- **Screen grounding records**
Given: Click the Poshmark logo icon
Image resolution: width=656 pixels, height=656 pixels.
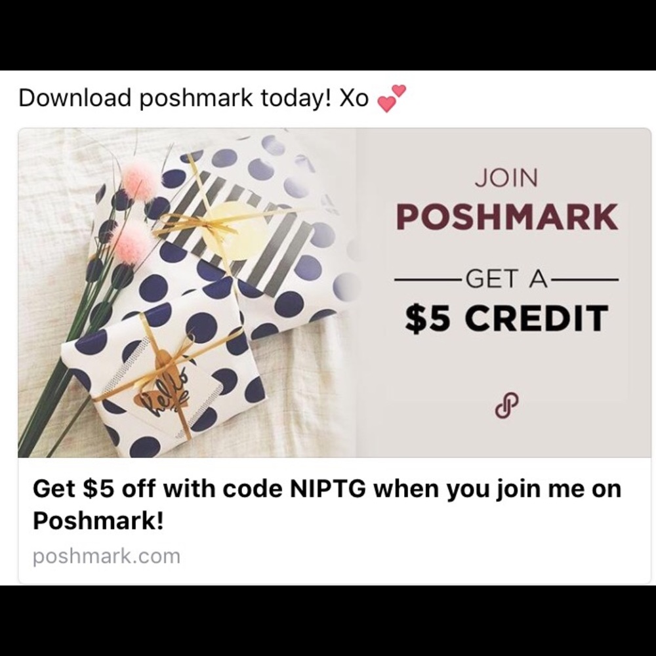Looking at the screenshot, I should [x=506, y=406].
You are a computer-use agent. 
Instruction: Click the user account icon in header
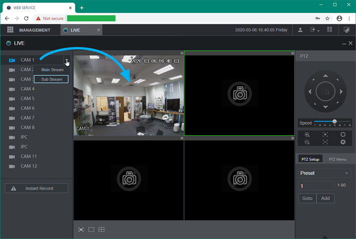[x=301, y=30]
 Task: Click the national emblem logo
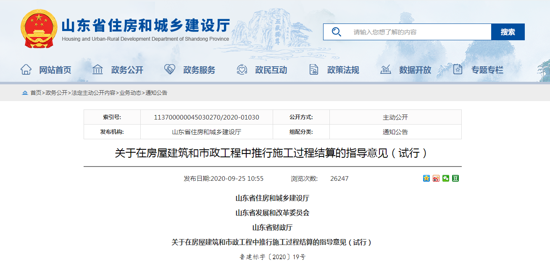click(39, 29)
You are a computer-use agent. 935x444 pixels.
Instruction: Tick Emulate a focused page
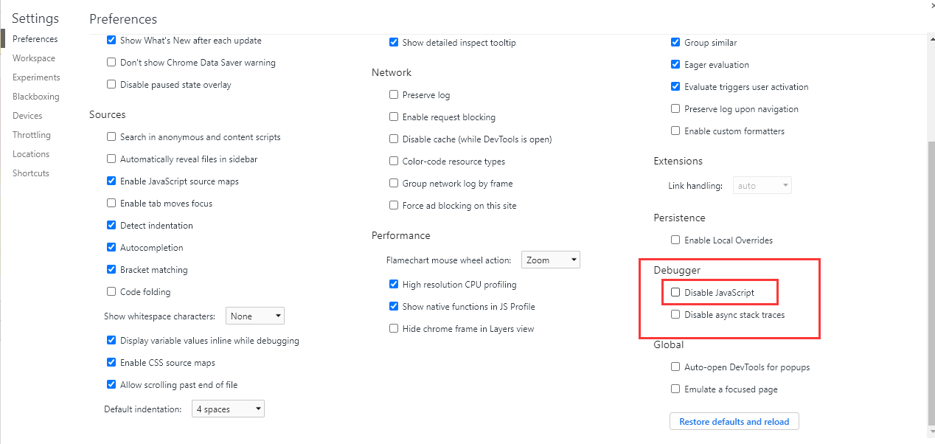pyautogui.click(x=675, y=389)
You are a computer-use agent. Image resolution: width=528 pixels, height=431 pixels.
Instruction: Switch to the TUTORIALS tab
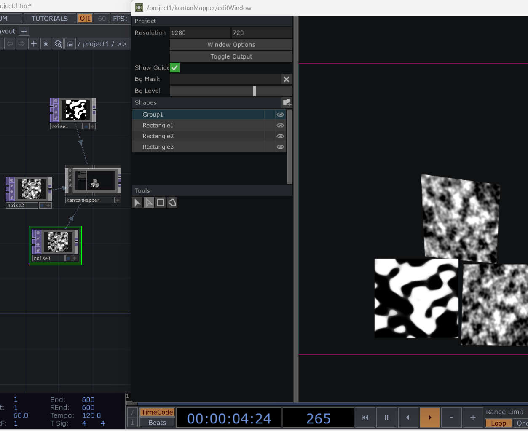tap(50, 18)
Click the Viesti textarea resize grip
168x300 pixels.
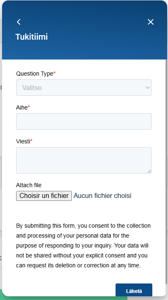149,171
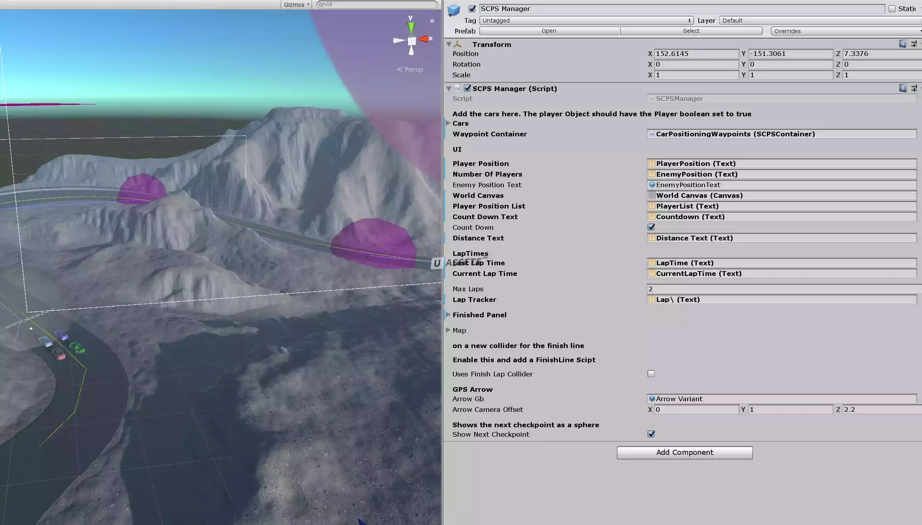Click the Max Laps input field

782,289
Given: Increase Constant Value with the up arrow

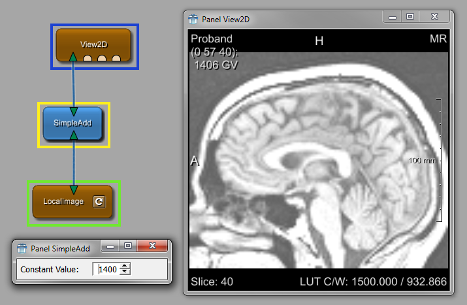Looking at the screenshot, I should pyautogui.click(x=125, y=266).

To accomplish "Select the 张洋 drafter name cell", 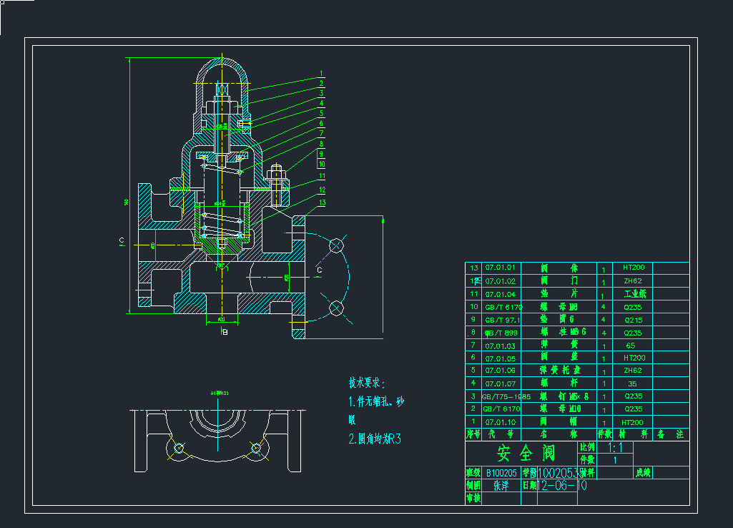I will click(x=500, y=485).
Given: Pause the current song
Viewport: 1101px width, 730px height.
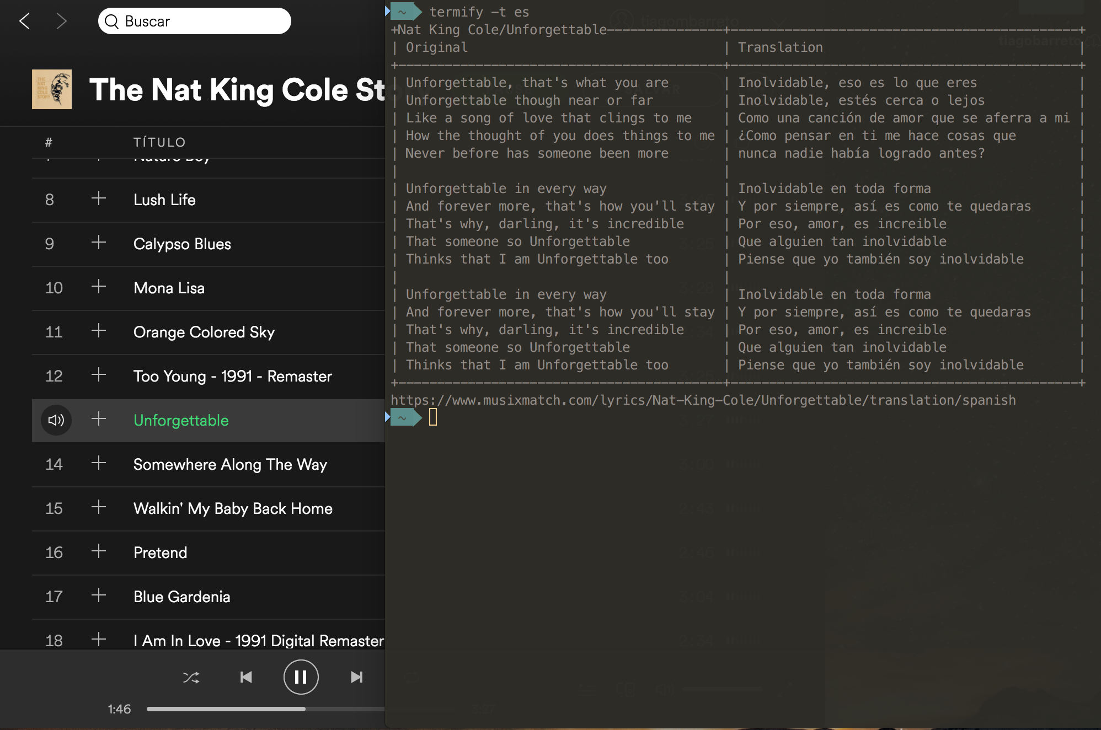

- **WRITTEN REQUEST**
Print the lines of the records above word for word, starting with the line that contains "Task: Click the national emblem logo" and going on through the line that contains "pyautogui.click(x=675, y=389)", leaving out the pictures.

- **EXPECTED OUTPUT**
 Task: Click the national emblem logo
click(39, 29)
You are a computer-use agent. 935x444 pixels.
Instruction: Tick Emulate a focused page
pyautogui.click(x=675, y=389)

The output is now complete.